FAILURE: 0x0001010100010101 != 0xfeefdb60e7ef3805 at offset 0x0000000000ffe5e8.
FAILURE: 0x0001010100010101 != 0xbfcf30c6bb6c9a6d at offset 0x0000000000ffe5f0.
FAILURE: 0x0001010100010101 != 0xf7a7eec0bfff884a at offset 0x0000000000ffe5f8.
FAILURE: 0x0001010100010101 != 0x6ffe3f578fff976c at offset 0x0000000001843de0.
FAILURE: 0x0001010100010101 != 0x77ff1e1bb4481854 at offset 0x0000000001843de8.
FAILURE: 0x0001010100010101 != 0x1ef6c4b23fffc4c1 at offset 0x0000000001843df0.
FAILURE: 0x0001010100010101 != 0xbd6ea9bf5f54de91 at offset 0x0000000001843df8.
...
Some details about the machine:
Code:
$ cat /etc/os-release
PRETTY_NAME="Ubuntu 24.04.3 LTS"
NAME="Ubuntu"
VERSION_ID="24.04"
VERSION="24.04.3 LTS (Noble Numbat)"
VERSION_CODENAME=noble
ID=ubuntu
ID_LIKE=debian
HOME_URL="https://www.ubuntu.com/"
SUPPORT_URL="https://help.ubuntu.com/"
BUG_REPORT_URL="https://bugs.launchpad.net/ubuntu/"

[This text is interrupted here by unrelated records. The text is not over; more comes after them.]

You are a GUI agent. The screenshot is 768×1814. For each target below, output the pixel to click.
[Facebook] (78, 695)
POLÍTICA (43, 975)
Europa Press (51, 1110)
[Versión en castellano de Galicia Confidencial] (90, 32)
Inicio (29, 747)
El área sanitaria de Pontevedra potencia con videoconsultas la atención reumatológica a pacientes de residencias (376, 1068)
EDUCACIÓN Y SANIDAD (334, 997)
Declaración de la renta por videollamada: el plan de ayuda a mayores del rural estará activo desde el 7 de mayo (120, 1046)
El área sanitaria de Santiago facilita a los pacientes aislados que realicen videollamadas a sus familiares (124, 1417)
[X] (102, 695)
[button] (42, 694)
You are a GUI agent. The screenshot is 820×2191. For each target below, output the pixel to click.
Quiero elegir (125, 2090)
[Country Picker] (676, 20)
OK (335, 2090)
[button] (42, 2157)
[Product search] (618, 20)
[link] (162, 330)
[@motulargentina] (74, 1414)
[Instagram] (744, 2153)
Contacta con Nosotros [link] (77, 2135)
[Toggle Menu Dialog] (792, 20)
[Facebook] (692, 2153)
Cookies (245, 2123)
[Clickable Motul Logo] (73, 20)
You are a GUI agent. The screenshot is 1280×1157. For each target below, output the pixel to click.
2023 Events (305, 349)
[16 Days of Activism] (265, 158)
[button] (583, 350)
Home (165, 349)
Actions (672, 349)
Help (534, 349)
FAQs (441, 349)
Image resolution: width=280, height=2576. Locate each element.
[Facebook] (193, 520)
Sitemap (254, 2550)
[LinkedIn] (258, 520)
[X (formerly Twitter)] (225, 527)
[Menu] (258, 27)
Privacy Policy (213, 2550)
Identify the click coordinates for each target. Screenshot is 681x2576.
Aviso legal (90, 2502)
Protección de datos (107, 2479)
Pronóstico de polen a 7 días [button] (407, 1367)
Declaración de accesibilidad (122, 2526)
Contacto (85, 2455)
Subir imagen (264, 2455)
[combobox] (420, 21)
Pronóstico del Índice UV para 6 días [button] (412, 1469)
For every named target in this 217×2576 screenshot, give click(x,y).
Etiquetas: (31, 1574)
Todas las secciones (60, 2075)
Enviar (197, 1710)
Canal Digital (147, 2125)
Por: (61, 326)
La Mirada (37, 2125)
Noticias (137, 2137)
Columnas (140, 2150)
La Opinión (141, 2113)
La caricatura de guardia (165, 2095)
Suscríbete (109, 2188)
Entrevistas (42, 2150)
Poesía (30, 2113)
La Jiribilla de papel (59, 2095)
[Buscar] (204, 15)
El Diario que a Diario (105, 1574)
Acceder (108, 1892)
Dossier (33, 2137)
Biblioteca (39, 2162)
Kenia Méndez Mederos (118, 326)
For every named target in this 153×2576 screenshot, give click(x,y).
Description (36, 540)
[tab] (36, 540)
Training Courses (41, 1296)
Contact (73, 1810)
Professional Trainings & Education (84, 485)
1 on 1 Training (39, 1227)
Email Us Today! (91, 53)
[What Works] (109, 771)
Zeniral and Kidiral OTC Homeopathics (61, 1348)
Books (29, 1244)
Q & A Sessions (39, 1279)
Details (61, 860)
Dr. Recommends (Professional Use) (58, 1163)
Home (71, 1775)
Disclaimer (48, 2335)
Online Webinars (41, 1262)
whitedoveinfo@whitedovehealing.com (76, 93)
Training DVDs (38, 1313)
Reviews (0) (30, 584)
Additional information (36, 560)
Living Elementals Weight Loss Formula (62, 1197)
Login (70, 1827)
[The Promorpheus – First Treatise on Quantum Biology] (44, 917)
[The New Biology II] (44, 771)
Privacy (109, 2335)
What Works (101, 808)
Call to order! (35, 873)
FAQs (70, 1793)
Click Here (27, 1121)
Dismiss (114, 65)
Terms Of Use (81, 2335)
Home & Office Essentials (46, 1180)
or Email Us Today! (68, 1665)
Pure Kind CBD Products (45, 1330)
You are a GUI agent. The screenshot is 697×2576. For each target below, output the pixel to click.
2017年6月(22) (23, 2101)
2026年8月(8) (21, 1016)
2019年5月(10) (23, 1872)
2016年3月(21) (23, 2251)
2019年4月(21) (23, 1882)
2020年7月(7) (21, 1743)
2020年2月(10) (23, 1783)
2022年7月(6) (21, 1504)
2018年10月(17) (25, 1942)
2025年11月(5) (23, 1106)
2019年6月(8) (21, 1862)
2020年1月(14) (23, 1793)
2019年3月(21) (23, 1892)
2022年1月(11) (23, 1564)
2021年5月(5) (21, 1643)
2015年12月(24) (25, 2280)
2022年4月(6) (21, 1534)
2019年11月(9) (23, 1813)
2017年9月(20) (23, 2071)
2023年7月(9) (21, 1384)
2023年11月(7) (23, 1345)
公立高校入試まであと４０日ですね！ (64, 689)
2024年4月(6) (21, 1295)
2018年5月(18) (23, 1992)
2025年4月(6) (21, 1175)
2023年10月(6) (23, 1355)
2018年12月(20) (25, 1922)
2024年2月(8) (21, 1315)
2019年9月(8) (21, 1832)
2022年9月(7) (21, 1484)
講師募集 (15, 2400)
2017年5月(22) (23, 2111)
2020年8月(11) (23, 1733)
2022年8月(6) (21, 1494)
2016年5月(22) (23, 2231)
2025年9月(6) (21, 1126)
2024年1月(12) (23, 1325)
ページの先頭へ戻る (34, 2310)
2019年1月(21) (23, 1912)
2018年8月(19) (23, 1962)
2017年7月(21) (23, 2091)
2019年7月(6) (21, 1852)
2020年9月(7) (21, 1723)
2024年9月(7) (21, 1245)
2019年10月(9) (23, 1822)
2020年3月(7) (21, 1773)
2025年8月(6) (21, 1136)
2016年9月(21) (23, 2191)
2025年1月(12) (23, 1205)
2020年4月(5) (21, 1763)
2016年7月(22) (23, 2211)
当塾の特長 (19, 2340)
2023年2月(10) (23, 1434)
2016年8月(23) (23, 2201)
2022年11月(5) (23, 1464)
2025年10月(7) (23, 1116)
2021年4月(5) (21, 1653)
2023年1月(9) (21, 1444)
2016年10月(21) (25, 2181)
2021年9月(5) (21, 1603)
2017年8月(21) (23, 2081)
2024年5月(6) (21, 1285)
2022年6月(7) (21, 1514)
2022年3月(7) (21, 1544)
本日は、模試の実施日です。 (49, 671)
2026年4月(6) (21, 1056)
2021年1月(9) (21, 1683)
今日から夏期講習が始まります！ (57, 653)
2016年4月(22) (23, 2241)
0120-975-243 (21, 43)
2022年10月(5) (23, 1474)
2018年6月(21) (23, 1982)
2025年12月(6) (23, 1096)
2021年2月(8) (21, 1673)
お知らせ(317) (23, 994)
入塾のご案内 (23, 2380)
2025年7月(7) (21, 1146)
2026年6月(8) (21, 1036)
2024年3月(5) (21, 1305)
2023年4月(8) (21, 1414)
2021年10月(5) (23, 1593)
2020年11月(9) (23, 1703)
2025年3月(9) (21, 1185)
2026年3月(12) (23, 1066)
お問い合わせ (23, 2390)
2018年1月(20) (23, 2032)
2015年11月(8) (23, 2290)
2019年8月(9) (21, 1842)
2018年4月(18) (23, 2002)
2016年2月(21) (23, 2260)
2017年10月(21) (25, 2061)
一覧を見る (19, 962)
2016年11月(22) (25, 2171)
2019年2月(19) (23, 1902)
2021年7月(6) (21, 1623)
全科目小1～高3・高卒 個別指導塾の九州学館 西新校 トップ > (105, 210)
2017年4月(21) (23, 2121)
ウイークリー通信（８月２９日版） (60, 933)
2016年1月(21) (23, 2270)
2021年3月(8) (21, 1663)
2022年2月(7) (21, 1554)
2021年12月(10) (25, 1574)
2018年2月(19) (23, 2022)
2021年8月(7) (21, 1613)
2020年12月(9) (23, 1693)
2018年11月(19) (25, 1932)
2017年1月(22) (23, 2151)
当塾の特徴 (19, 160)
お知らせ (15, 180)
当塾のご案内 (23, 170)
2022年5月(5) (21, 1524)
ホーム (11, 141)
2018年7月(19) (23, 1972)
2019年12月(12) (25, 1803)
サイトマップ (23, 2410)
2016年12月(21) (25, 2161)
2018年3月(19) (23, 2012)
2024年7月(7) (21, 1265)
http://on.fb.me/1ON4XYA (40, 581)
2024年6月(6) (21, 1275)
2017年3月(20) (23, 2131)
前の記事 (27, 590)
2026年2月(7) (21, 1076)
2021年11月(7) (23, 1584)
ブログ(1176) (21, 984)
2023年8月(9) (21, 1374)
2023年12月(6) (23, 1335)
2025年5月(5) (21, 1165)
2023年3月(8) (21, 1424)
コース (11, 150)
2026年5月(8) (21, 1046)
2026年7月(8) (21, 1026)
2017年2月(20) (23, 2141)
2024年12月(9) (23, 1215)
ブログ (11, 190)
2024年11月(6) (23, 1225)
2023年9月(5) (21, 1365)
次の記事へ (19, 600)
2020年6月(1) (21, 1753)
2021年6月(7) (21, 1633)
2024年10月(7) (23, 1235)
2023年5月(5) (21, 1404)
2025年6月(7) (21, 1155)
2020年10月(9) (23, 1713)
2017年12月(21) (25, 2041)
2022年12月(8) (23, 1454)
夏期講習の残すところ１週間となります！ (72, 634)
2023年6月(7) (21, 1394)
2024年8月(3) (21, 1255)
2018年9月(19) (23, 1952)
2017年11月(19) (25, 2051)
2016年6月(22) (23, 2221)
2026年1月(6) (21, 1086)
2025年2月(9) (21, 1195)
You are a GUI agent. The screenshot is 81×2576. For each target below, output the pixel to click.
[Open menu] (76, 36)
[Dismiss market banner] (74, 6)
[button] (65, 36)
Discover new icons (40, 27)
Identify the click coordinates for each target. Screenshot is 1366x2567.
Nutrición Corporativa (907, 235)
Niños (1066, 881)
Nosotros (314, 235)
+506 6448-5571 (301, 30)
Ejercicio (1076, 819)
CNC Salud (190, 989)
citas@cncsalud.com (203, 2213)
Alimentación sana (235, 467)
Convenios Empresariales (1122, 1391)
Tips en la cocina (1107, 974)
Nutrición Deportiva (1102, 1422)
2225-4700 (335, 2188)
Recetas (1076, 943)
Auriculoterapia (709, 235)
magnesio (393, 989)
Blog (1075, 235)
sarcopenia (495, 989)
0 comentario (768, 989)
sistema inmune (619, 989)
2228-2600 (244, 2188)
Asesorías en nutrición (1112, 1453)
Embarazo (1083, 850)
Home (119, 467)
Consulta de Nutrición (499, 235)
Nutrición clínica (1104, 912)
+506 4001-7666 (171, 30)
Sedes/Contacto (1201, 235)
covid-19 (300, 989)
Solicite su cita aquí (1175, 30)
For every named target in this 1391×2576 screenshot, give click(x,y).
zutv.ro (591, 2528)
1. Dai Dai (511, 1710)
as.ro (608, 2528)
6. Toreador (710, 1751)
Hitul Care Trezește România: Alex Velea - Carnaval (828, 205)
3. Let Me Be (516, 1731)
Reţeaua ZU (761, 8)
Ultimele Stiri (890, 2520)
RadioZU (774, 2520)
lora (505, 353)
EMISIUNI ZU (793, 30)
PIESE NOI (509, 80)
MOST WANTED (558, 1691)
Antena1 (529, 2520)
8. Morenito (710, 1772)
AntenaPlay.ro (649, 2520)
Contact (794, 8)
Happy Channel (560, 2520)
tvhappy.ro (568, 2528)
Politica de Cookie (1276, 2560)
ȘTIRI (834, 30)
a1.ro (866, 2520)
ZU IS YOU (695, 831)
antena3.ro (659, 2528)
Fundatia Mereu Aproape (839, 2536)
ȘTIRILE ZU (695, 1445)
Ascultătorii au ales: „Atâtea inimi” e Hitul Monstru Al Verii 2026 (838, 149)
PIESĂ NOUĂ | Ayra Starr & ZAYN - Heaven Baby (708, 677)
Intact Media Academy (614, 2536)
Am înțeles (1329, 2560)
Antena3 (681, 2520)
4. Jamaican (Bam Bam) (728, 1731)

PRIVACY_POLICY_URL="https://www.ubuntu.com/legal/terms-and-policies/privacy-policy"
UBUNTU_CODENAME=noble
LOGO=ubuntu-logo
Code:
$ uname -a
Linux newhost 6.8.0-85-generic #85-Ubuntu SMP PREEMPT_DYNAMIC Thu Sep 18 15:26:59 UTC 2025 x86_64 x86_64 x86_64 GNU/Linux
Code:
$ cat /proc/cmdline
BOOT_IMAGE=/vmlinuz-6.8.0-85-generic root=UUID=d36f7414-beb7-45e0-900e-9ab79cdbcb2d ro console=tty1 console=ttyS0
I've also attached a journal that contains all logs since a fresh boot.
A few more observations/notes:
- The error isn't 100% reliably reproducible. My guess is that it depends what addresses Linux allocates for requested memory. Often running the VM for some time with workloads will eventually lead to an error. After that it's quite easy to reproduce.
- Using LLMs for troubleshooting, it insists that I need some special kernel parameters to block out certain memory regions so Linux recognises it for PCIe. It also insists that my running Arch Linux stable for multiple years in this setup without a single issue was pure luck. I could not find any reasonable search results for things it suggested like "pci=nocrs" or "memmap" - it's not documented anywhere for PCIe passthrough so I don't trust this is the right result. And because it's so unreliable to reproduce it can take days to test each change.
- The Ubuntu image is a cloud-init (https://cloud-images.ubuntu.com/noble/20250805/noble-server-cloudimg-amd64.img to be exact), it might be that something in their default configuration causes this which means my setup is just weird enough that too few people have encountered it.